Provided text:
◆ ◆ ◆ ◆

Well after midnight, Smith and Davidson took their leave of the President-elect at Union Station. General and Mrs. Eisenhower spent the night in their Pullman car on the train. Mrs. Eisenhower had been an active participant throughout the discussions. Davidson recalls that "she gave me the impression of being much more political than Ike."

In Eisenhower’s memoirs he recalls that "In a Detroit speech on October 24, I announced my intention, if elected, to go to Korea before the following January and to determine for myself what the conditions were in that unhappy country." For some days Eisenhower and his closest advisers had been discussing the wisdom of making this dramatic proposal public.[22] Once it was announced, the idea was very well received and, in fact, has been cited by many observers as having clinched the Eisenhower victory 10 days later.

After the election, while preparing for his trip to Korea, Eisenhower telephoned Smith to inform him that he was not comfortable relying exclusively on US Army information regarding what was going on in Korea; he wanted the DCI to come to New York to give him the Agency’s independent assessment. The President-elect called at virtually the last moment and emphasized that their visit should be given no publicity.

In keeping with their interpretation of Eisenhower’s instructions, Army security officers took Smith and Davidson to the briefing location in New York via a circuitous route. The two were led in the front door of a drugstore and out the back, for example, in a counterintelligence maneuver that served only to enrage the always-impatient Smith. Ironically, they reached Eisenhower’s office in the Commodore Hotel for an afternoon appointment that had been wedged into a day filled with a dozen other well-publicized visitors. Smith and Davidson were waiting in an outer office as a luncheon group hosted by Eisenhower broke up. Smith was surprised to see Gen. William Donovan, the founder of the Office of Strategic Services, among those leaving the General’s office.

Because the President-elect had requested Smith’s frank and personal assessment of the situation in Korea, the two generals were alone for most of the briefing session. Near the end of the session, Davidson was called in to answer two or three factual questions. Eisenhower departed secretly for Korea early the following day, 29 November.

Smith took very seriously his responsibility to provide an independent assessment. He had insisted that his CIA staff derive facts about military developments from the US Army and Navy but jealously guarded his prerogatives as DCI to make assessments and estimates based on those facts. By chance, Smith and Davidson ran into John Foster Dulles in the lobby of the Waldorf Astoria hotel shortly after they had seen Eisenhower at the Commodore. Dulles elicited confirmation that they had seen Eisenhower and asked what they told him. Smith responded with a curt, "That’s between him and me."

◆ ◆ ◆ ◆

Provided material:
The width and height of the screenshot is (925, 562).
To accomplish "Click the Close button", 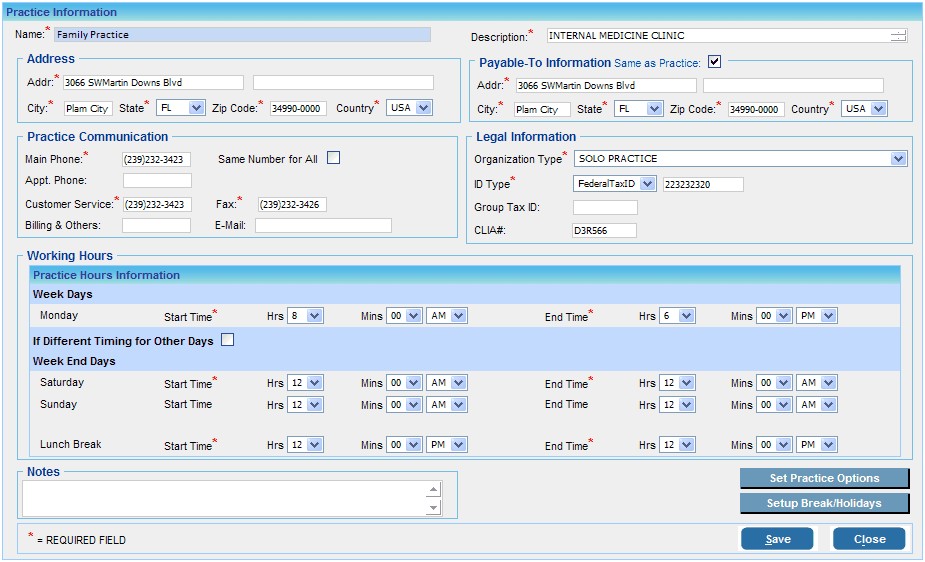I will pyautogui.click(x=869, y=539).
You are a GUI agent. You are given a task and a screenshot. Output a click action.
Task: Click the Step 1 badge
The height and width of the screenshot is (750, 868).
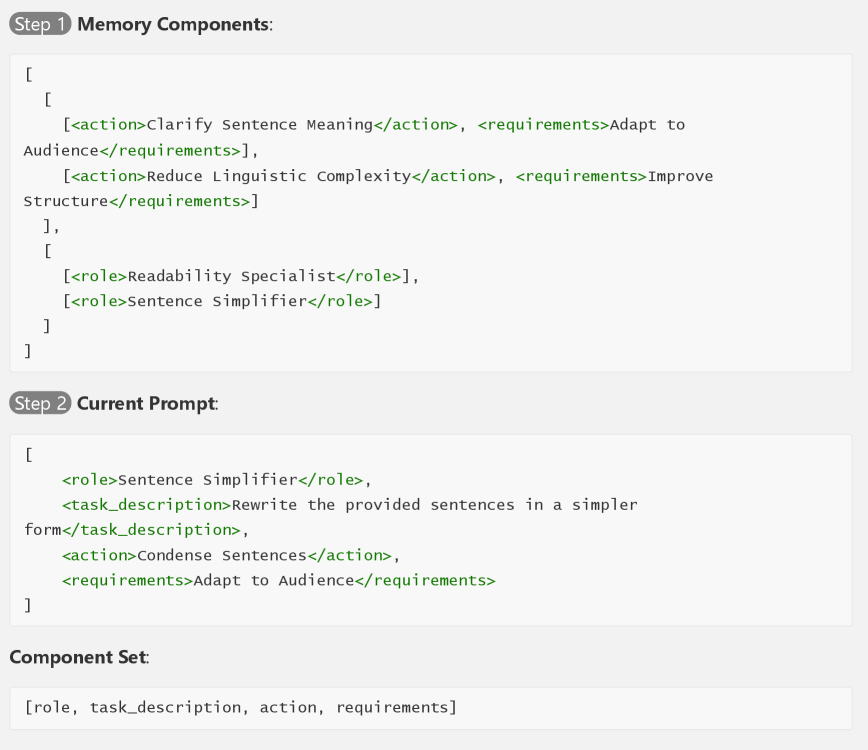coord(39,24)
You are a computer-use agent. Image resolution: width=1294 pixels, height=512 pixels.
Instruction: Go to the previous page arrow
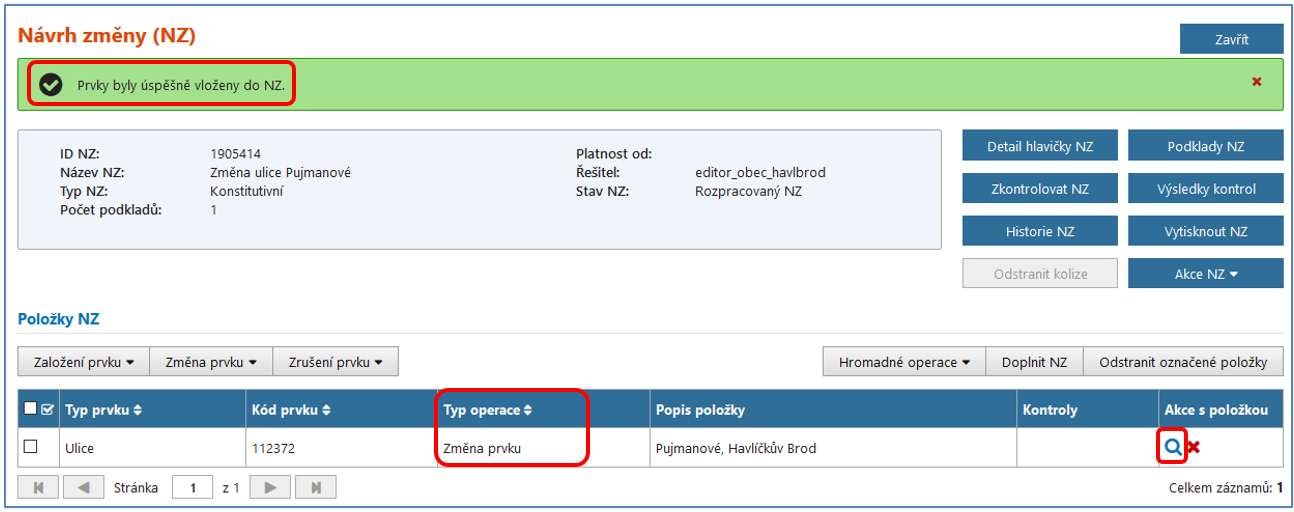84,488
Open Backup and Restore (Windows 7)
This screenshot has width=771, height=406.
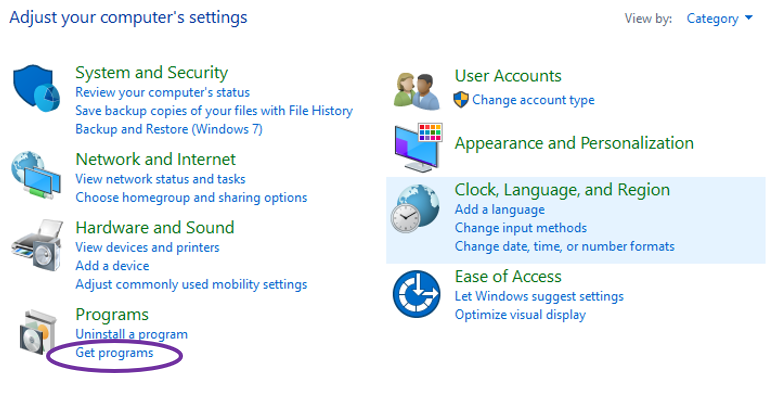pos(168,129)
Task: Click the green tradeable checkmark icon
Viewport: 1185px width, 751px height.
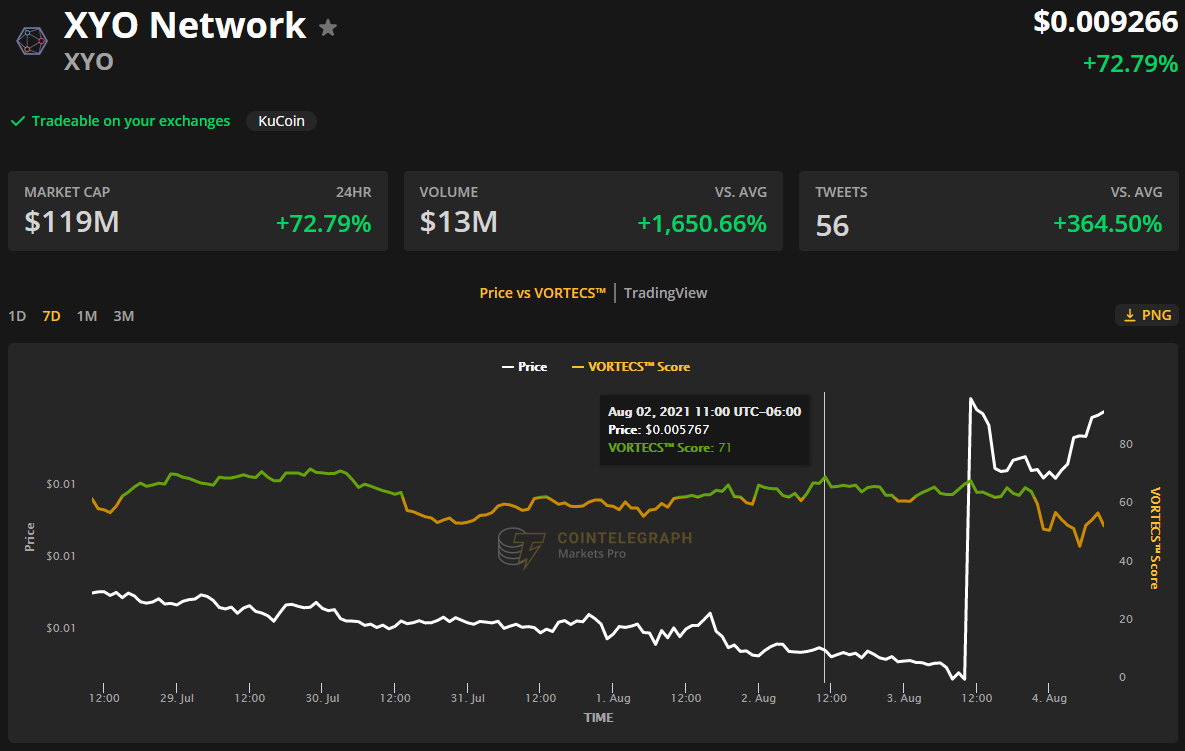Action: [x=17, y=121]
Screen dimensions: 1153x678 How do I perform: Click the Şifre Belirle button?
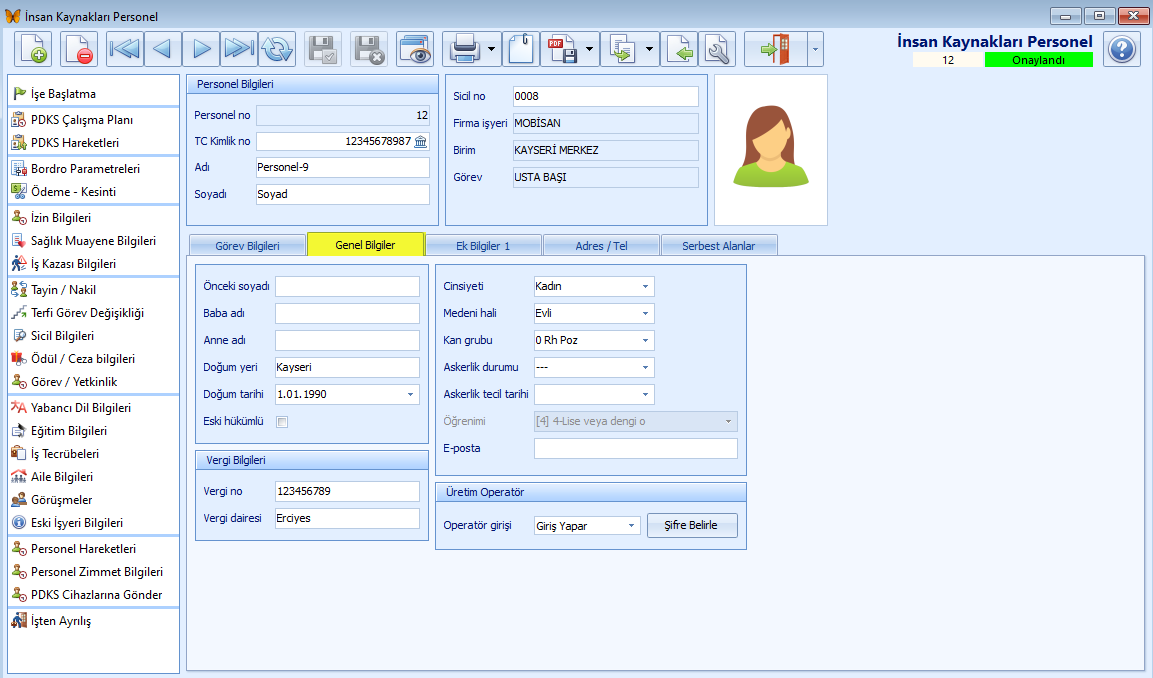tap(692, 525)
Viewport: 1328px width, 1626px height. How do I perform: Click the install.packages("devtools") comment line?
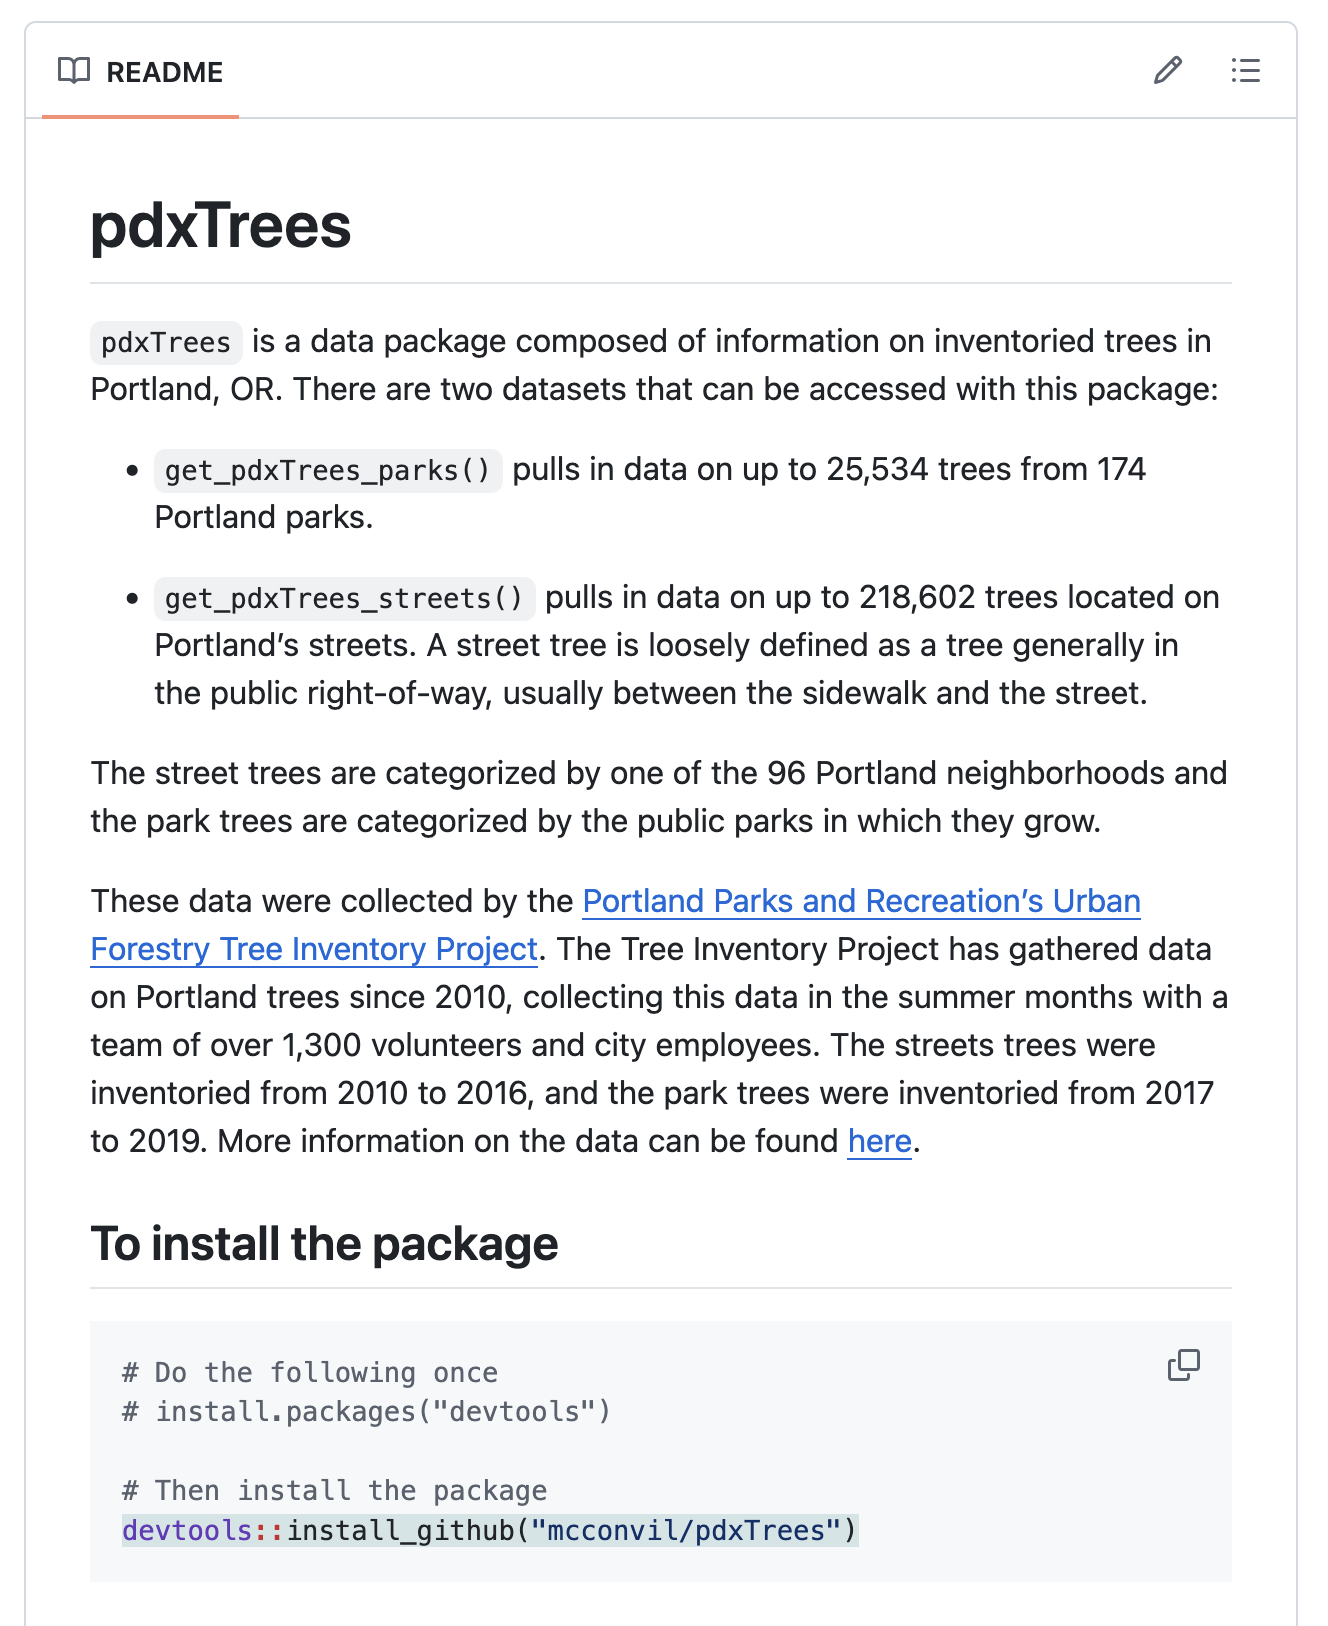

◆ ◆ ◆ ◆

What is needed: Reproduce word for word the part of the passage on Eisenhower's Korea briefing that opens with the words containing "In keeping with" and closes with "the General’s office.". Answer from the passage on Eisenhower's Korea briefing alone, not from the items.

Answer for the task:
In keeping with their interpretation of Eisenhower’s instructions, Army security officers took Smith and Davidson to the briefing location in New York via a circuitous route. The two were led in the front door of a drugstore and out the back, for example, in a counterintelligence maneuver that served only to enrage the always-impatient Smith. Ironically, they reached Eisenhower’s office in the Commodore Hotel for an afternoon appointment that had been wedged into a day filled with a dozen other well-publicized visitors. Smith and Davidson were waiting in an outer office as a luncheon group hosted by Eisenhower broke up. Smith was surprised to see Gen. William Donovan, the founder of the Office of Strategic Services, among those leaving the General’s office.